The Story: Jack Griffin, a 55-year-old English professor experiencing a midlife crisis, and his wife drive down to Cape Cod, where he summered as a child, to celebrate the marriage of their daughter’s best friend. As he searches for an elusive happiness, he ruminates on his life—his snobby academic parents’ neuroses (he carries around his father’s ashes in his trunk in the hope of gathering the courage to scatter them on Cape Cod), his New England teaching and Hollywood screenwriting career, and his deteriorating marital relationship. A year later, another wedding brings into sharp relief the ghosts of his past: the hopes, dreams, and disappointments of his marriage, and the binds that unite the generations.

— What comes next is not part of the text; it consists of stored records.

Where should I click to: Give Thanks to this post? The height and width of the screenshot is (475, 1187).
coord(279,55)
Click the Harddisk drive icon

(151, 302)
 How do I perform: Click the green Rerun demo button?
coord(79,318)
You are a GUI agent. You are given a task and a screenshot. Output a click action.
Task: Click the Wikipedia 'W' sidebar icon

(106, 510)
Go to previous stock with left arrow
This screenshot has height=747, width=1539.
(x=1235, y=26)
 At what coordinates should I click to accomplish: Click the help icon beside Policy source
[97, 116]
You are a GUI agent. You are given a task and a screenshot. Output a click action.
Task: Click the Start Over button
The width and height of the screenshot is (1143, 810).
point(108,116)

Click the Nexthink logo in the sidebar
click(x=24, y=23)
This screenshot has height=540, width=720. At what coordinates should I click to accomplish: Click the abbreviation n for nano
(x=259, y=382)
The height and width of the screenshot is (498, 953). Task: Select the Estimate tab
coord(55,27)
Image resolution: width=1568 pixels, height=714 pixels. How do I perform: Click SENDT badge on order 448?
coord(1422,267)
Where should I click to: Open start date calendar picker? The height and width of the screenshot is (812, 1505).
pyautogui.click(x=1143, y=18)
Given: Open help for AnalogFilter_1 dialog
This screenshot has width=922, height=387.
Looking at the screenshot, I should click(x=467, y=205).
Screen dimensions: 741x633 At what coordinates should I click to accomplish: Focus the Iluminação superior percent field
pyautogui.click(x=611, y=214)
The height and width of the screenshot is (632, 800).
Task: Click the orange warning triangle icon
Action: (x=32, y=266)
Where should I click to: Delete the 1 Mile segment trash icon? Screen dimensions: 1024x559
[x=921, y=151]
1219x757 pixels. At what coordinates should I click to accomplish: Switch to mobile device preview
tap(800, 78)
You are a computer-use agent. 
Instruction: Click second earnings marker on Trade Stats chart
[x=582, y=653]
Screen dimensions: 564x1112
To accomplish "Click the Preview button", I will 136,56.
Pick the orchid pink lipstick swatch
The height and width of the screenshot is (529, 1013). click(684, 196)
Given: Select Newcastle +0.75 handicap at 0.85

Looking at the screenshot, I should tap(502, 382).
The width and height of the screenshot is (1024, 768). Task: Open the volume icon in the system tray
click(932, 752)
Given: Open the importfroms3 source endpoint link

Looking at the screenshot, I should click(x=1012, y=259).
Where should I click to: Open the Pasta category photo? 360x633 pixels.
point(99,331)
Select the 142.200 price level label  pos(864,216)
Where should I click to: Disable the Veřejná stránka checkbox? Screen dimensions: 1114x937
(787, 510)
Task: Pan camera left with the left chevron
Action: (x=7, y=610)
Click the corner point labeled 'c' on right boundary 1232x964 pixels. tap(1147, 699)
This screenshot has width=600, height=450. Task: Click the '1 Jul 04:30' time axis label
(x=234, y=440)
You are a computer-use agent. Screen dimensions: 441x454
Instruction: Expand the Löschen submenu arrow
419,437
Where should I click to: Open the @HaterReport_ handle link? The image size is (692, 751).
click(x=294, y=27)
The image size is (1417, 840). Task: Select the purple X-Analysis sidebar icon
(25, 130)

Knopf. 261 pages. $25.95. ISBN: 978-0375414961
NY Times Book Review
"The past drama of the parents’ marriage is relayed in comically dreadful flashbacks: the ghastly, manipulative graduate student who entraps the father after his divorce; the nightmare retirement dinner for the acidulous mother, who uses it as an opportunity to declare her real feelings. … Russo clearly enjoys himself as careers topple, good taste is outraged and professional ethics are mauled." Roxana Robinson
Oprah Magazine
"In one of America’s most mythic landscapes, Russo details one man’s shaky first steps out of his past and into self-knowledge with good humor, generosity, and an open heart." Pam Houston
USA Today
"Russo has a gift for creating flawed characters you care about, despite or because of their flaws. … Amid the humor, it raises questions about the complications we inherit and the ones we build for ourselves." Bob Minzesheimer
Washington Post
"Although this is a much smaller canvas than Russo has worked on in recent years, what That Old Cape Magic lacks in breadth and plot momentum it makes up for with psychological nuance about the ties that bind—and snap. It’s a marvelous portrayal of the strands of affection and irritation that run through a family, entangling in-laws and children’s crushes and even old friends." Ron Charles
Minneapolis Star Tribune
"Gone though the decaying mill town may be, Russo’s signature difficult parents, forever distorting life for their offspring, are very much in evidence. … [Griffin’s] misadventures along the way are of a contemplative sort, which makes this novel perhaps a little more like life than most, for better or for worse." Ellen Akins
Los Angeles Times
"When essentially serious literary novelists venture into physical or screwball comedy … it often seems as if they are amping up the silliness quotient with an eye on the big screen. … It boasts a tight single-year timeline, photogenic locations, lots of physical comedy and snappy dialogue." Heller McAlpin
New York Times
"The autobiographical-sounding Jack Griffin feels adrift after having lived in the worlds of both moviemaking and academia and is no longer sure where his heart or his talents lie. This entertaining but facile book suggests that Mr. Russo is himself contemplating those same questions." Janet Maslin
Philadelphia Inquirer
"The awkward and angst-infused re-creation of adolescent longing and confusion places Russo back on the firm footing so evident in the novels of small-town Upstate New York with which he made his name. … Russo often writes beautifully, but in Griffin he’s created a less than likable protagonist painfully slow to figure out readily apparent life lessons." Dan DeLuca
Critical Summary
Set in Cape Cod, California, and Maine rather than upstate New York, That Old Cape Magic is smaller in scope than Russo’s previous novels but nonetheless contains Russo’s trademark psychological complexity. While reviewers disagreed about the novel’s overall success, they concurred that Griffin’s quarrelsome, bitter parents—whom Griffin can’t seem to shed—steal the show. Another favorite was the story within a story called "The Summer of the Brownings," about Griffin’s childhood friendship during a Cape Cod holiday. But critics were generally split on the comic, slapstick set pieces, Griffin’s wearying narrative voice, and the story line’s predictability. Still, Russo fans will find much to enjoy here—though, hopefully, they will not identify with the familiar souls who blunder their way through life.